Wenn jemand kleine Fortschritte macht, ist das für mich ein Highlight.» Die Erfolgschancen seien nicht immer gleich. Rund 350 Angestellte sind in der Klinik St. Pirminsberg tätig. Die Zusammenarbeit ist gut – davon werden wir an diesem Tag Ende Januar Zeuge. Beim Klinikrundgang geht eine Pflegekraft auf Ehrhardt zu. «Kannst du noch zu Frau B. gehen? Sie hat um ein Gespräch gebeten.» Ehrhardt bejaht freundlich. Er sieht sich als Ergänzung zur Behandlung. Der Frage, warum es nebst dem psychologischen Dienst in Kliniken Seelsorger braucht, entgegnet er mit einem Lächeln – ganz so, als hätte er darauf gewartet: «Einerseits sind wir die Fachpersonen, wenn es um religiöse oder spirituelle Fragen geht oder jemand ein Gebet sprechen, die Kommunion oder einen Segen empfangen möchte. Manchmal bin ich einfach Vermittler, damit Sakramente wie Beichte oder Krankensalbung gespendet werden können. Dazu werde ich dann auch speziell angefragt. Andererseits kann ich mir oft mehr Zeit nehmen für die Patientinnen und Patienten und arbeite nicht nach einem Zeitplan. Wenn immer den Betroffenen etwas auf dem Herzen liegt, bin ich da.»

Die Patientinnen und Patienten schätzen das. «Manchen ist es wichtig, dass sie ihre ganze Geschichte erzählen können, ohne Zeitdruck und Unterbrechungen.» Diese Flexibilität bringt einen weiteren Vorteil: Ehrhardt kann die Gespräche führen, wo immer es die Patientinnen und Patienten wünschen. Das Setting, wie er es nennt, müsse für jeden Einzelnen stimmen.
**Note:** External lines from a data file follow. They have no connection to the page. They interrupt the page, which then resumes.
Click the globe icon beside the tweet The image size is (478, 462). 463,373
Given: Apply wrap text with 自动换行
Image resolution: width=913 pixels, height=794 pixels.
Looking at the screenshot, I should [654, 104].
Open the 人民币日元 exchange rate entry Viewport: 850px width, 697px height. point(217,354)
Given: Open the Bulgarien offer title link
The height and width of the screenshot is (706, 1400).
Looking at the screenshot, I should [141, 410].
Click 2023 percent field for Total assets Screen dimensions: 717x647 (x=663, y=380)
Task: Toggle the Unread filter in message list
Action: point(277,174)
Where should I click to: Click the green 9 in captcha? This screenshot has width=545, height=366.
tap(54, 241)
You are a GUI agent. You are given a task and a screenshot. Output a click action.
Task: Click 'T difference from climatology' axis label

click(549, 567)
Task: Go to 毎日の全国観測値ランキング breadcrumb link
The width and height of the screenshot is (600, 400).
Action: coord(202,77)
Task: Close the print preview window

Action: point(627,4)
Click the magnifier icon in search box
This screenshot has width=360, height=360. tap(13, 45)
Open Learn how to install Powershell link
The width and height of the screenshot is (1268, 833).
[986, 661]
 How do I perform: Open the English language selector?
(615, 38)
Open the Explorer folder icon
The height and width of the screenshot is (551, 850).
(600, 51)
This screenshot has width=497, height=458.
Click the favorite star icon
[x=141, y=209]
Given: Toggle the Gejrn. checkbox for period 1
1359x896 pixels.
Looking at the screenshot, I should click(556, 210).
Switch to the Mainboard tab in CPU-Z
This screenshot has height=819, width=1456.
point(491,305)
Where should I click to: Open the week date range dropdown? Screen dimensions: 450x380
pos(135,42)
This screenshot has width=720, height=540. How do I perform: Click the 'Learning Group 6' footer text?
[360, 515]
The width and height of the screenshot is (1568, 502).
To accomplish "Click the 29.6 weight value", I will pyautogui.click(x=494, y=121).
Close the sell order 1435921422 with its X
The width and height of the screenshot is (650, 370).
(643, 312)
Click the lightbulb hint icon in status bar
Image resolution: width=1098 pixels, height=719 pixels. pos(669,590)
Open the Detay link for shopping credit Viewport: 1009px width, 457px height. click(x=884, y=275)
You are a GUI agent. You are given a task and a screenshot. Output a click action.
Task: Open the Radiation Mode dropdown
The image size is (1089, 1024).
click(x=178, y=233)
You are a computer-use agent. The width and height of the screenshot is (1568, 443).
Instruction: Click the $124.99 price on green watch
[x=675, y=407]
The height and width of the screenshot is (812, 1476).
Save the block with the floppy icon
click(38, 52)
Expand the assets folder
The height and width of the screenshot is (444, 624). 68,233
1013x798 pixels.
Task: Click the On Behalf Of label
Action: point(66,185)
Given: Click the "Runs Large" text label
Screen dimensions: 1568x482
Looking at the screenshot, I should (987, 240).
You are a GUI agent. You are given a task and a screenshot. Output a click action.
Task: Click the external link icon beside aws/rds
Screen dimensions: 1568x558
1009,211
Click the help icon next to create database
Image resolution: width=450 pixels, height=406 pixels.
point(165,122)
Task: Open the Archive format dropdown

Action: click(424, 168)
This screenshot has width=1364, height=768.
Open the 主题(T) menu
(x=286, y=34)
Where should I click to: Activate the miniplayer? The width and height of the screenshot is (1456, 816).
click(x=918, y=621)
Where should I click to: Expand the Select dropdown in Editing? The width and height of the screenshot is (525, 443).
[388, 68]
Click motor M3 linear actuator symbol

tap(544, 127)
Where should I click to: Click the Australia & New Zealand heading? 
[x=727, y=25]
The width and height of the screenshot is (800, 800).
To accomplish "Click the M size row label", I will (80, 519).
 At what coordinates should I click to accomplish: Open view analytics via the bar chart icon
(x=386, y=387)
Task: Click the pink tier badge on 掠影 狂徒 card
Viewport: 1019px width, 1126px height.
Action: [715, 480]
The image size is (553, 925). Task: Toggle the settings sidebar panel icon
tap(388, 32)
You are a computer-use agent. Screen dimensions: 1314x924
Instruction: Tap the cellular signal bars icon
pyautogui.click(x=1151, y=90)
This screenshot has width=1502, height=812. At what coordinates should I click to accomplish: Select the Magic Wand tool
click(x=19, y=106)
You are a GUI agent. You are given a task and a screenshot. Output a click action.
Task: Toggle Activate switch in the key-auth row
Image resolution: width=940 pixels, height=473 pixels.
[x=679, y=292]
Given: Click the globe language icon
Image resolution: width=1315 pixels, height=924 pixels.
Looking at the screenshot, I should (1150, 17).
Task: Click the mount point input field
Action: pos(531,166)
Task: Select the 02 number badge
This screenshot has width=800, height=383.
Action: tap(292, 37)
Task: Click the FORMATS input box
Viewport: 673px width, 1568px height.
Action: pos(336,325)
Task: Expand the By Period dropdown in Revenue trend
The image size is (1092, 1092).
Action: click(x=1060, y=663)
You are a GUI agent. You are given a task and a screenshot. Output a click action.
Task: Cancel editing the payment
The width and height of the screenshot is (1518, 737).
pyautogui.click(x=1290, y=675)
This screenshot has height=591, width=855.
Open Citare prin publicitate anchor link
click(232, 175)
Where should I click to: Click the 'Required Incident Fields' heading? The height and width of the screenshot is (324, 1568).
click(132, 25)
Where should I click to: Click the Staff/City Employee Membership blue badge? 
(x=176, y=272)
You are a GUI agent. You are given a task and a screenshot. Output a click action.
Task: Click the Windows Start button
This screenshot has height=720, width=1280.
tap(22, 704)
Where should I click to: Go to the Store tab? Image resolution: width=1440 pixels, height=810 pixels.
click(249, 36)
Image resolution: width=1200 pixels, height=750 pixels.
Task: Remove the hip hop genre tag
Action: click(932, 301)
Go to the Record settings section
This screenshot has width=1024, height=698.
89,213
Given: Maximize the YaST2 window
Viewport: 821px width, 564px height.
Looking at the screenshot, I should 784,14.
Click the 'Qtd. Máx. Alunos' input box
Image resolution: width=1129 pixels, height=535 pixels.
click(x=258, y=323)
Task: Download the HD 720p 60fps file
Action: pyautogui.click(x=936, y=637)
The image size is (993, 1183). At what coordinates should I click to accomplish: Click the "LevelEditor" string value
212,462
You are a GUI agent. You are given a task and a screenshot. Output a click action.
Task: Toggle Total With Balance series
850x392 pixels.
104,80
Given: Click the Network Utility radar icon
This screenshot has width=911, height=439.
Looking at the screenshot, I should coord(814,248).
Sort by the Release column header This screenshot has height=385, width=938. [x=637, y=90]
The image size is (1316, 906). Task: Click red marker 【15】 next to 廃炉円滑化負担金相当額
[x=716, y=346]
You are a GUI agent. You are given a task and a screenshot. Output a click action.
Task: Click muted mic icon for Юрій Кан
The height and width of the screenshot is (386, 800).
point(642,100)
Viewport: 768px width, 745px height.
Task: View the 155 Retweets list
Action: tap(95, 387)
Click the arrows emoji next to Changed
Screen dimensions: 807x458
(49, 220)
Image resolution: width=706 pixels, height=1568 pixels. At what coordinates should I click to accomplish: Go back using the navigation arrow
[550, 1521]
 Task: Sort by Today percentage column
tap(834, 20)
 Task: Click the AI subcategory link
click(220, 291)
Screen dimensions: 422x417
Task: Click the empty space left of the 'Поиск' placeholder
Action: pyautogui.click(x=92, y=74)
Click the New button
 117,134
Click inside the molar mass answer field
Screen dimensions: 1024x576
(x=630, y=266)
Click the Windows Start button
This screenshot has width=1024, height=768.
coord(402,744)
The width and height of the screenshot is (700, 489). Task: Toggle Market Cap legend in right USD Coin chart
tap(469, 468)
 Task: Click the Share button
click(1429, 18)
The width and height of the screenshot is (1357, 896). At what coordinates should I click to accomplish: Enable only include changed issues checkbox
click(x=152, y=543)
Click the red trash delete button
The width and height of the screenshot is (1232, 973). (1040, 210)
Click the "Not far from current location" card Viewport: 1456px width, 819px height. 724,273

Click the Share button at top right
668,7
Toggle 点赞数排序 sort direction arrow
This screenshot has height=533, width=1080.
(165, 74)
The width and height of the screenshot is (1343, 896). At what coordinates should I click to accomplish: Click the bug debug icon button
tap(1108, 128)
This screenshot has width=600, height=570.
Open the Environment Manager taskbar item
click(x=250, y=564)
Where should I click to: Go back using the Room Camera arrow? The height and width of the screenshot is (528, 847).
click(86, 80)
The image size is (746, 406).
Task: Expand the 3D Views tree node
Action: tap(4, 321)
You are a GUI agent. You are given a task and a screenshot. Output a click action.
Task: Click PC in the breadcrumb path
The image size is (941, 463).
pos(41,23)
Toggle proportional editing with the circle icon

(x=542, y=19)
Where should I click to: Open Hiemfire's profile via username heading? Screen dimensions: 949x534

Ehrhardt erzählt, wie er in den Gesprächen manchmal an Grenzen stosse, wie herausfordernd es zuweilen sei, das Gegenüber aus der Reserve zu locken. Dann brauche es einen Ansatzpunkt. Ehrhardt führt uns in die Klosterkirche.

Der imposante Barockbau löst Staunen aus – auch bei vielen Patientinnen und Patienten. «Ihre Neugierde wird geweckt. Sie fragen beispielsweise, wie alt die Kirche ist, und schon sind wir in einem Gespräch, das dann oft auch tiefer geht.» Nebst religiösen Themen geht es oft auch um Lebensfragen in Bezug auf die Familie, Kinder oder die Arbeit. Fragen, die uns alle dann und wann herumtreiben – auch Ehrhardt selbst. «Ich erzähle dann aus meinem Leben und wie ich die Situation handhabe.»
Noch immer Tabuthema
Die psychiatrischen Kliniken und ihre Angebote haben sich in den vergangenen 30 Jahren stark gewandelt. Während Jahrzehnten wurde die Praxis der lebenslangen Aufenthalte verfolgt. Das heisst, die Betroffenen wurden in Institutionen «abgeschoben» und fristeten ein meist einsames Dasein. Eine Interaktion mit der Bevölkerung fehlte. Seit der Klinikreform in den 1990er-Jahren steht die Reintegration in die Gesellschaft im Vordergrund. «Die Patientinnen und Patienten sollen nur so lange wie nötig bei uns sein und so schnell wie möglich wieder in ihr gewohntes Umfeld und in ihren Alltag zurückkehren», erklärt Klinikdirektorin Gordana Heuberger. Heute beträgt die durchschnittliche Aufenthaltsdauer in Pfäfers 32 Tage.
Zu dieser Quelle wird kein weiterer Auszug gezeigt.